Co-modulation of a circular form of PCDH11Y during neuroendocrine differentiation of prostate cancer

Giovanni Pecoraro ¹ Ilaria Leone ¹ Silvia Nuzzo ¹ Santiago Negueruela ² Giovanni Smaldone ^1* Lorena Buono ¹

• ¹ IRCCS SYNLAB SDN, Naples, Italy
• ² Telethon Institute of Genetics and Medicine (TIGEM), Naples, Campania, Italy

Prostate cancer (PC) is a leading cause of cancer-related deaths among men, often progressing to castration-resistant prostate cancer (CRPC) after androgen deprivation therapy (ADT). A subset of CRPC evolves into treatment-emergent neuroendocrine prostate cancer (t-NEPC), an aggressive form characterized by poor prognosis. Currently, there is no reliable biomarker for early detection of t-NEPC. Circular RNAs (circRNAs) have emerged as potential biomarkers due to their stability and tissue-specific expression. In this study, we investigated the circRNA landscape during neuroendocrine transdifferentiation (NED) of PC cells using the androgen-sensitive LNCaP and androgen-insensitive DU145 cell lines.
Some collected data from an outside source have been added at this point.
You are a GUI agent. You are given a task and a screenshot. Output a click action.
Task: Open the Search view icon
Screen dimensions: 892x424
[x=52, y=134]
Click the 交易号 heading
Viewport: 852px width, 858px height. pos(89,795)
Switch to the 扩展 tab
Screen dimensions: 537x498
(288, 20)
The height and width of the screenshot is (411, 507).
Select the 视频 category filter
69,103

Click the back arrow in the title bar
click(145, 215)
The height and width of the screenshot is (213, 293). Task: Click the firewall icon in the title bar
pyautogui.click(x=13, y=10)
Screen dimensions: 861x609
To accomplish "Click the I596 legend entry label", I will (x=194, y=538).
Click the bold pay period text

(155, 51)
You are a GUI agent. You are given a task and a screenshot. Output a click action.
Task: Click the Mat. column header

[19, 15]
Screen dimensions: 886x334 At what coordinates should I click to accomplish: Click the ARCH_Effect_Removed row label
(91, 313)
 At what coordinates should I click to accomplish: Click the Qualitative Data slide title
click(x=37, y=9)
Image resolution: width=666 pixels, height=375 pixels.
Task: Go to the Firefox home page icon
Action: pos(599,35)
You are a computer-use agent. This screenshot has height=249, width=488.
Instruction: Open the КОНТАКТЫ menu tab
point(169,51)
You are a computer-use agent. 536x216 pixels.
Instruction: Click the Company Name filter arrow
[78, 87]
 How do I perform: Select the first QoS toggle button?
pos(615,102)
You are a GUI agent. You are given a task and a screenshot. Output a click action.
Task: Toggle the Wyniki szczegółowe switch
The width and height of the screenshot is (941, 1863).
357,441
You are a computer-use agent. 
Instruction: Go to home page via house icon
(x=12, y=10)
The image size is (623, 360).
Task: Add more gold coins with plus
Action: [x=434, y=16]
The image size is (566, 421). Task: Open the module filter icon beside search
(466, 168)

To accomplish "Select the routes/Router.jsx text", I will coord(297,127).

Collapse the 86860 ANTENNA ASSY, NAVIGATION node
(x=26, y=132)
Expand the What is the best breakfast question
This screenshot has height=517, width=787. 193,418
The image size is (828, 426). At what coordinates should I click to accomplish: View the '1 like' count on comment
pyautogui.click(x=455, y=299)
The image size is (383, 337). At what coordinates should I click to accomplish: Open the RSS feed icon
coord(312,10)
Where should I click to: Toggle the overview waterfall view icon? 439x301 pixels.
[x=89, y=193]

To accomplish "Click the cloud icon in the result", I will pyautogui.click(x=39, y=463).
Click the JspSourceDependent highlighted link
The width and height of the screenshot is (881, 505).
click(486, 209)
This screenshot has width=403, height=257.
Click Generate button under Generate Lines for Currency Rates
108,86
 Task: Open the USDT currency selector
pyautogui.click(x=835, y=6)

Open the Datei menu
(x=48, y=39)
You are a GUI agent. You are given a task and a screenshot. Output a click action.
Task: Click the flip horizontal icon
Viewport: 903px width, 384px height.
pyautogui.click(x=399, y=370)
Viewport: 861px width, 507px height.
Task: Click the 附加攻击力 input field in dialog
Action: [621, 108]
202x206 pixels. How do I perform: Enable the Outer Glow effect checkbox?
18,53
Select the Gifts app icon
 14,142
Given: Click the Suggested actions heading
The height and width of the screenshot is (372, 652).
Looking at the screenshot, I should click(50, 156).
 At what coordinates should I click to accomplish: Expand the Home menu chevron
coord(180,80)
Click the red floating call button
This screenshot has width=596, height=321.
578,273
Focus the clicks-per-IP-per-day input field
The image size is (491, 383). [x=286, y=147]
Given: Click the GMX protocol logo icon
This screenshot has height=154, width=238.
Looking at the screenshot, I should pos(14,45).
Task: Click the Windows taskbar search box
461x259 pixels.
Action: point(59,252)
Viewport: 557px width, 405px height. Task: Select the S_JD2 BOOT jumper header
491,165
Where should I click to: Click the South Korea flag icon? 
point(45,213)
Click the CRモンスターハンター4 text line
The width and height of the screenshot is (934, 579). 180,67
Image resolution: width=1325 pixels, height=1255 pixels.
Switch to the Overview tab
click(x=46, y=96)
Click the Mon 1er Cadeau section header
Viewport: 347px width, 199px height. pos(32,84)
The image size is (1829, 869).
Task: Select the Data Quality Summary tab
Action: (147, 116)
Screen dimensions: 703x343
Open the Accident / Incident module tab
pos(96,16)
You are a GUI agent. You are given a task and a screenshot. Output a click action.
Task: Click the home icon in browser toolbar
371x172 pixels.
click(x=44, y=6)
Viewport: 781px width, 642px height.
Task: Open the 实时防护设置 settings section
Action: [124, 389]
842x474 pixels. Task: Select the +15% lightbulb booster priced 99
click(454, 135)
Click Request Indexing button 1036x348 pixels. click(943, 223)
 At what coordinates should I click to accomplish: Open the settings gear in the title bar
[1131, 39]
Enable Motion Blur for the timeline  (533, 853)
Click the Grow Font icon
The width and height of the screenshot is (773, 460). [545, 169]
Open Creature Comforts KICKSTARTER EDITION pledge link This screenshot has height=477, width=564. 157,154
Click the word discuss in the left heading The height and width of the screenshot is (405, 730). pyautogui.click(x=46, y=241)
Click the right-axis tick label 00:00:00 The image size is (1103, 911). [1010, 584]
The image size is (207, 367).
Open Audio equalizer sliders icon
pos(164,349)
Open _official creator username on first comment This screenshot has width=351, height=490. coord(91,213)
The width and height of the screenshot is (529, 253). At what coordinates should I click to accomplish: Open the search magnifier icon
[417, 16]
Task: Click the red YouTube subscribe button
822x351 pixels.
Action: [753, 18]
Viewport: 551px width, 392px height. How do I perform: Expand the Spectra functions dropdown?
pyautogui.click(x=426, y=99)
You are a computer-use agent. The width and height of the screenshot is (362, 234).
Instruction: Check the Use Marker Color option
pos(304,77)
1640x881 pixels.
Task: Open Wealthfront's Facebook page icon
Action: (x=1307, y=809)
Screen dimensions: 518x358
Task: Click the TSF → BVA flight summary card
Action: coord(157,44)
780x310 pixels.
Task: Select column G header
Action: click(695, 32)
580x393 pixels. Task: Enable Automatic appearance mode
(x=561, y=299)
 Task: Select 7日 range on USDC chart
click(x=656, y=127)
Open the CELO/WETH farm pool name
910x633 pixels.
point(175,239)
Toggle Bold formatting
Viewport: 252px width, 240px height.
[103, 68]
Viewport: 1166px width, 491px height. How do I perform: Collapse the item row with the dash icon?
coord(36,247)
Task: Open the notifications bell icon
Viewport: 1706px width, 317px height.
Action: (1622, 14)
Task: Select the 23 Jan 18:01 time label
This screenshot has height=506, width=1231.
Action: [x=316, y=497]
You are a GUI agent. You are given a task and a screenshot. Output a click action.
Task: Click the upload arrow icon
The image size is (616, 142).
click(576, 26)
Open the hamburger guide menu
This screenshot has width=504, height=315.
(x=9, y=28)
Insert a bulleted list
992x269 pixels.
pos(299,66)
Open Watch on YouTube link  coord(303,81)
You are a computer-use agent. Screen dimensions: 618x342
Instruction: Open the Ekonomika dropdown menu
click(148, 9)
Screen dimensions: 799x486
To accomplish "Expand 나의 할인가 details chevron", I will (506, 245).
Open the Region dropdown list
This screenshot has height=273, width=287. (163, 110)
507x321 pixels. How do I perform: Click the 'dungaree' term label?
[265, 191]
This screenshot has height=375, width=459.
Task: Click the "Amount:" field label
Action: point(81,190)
We identified over 6,200 circRNAs, of which 33 were differentially expressed during NED. Among them, a novel circRNA, circPCDH11Y, was highly upregulated during the transition of LNCaP cells from an epithelial to neuroendocrine phenotype, while its levels remained unchanged in DU145 cells. Functional assays demonstrated that circPCDH11Y plays a critical role in regulating the expression of key neuroendocrine markers, including synaptophysin (SYP), neuron-specific enolase (ENO2), and prostate-specific antigen (PSA). Silencing circPCDH11Y delayed the expression of SYP and ENO2 while increasing PSA levels, indicating its involvement in promoting neuroendocrine differentiation. Additionally, circPCDH11Y was detected in extracellular vesicles (EVs) secreted by LNCaP cells post-NED, suggesting its potential as a circulating biomarker. These findings highlight circPCDH11Y as a promising candidate for early detection of t-NEPC and provide new insights into the molecular mechanisms underlying prostate cancer progression. Further validation in clinical samples is required to establish its diagnostic and therapeutic potential, which could significantly improve the management of treatment-resistant prostate cancer.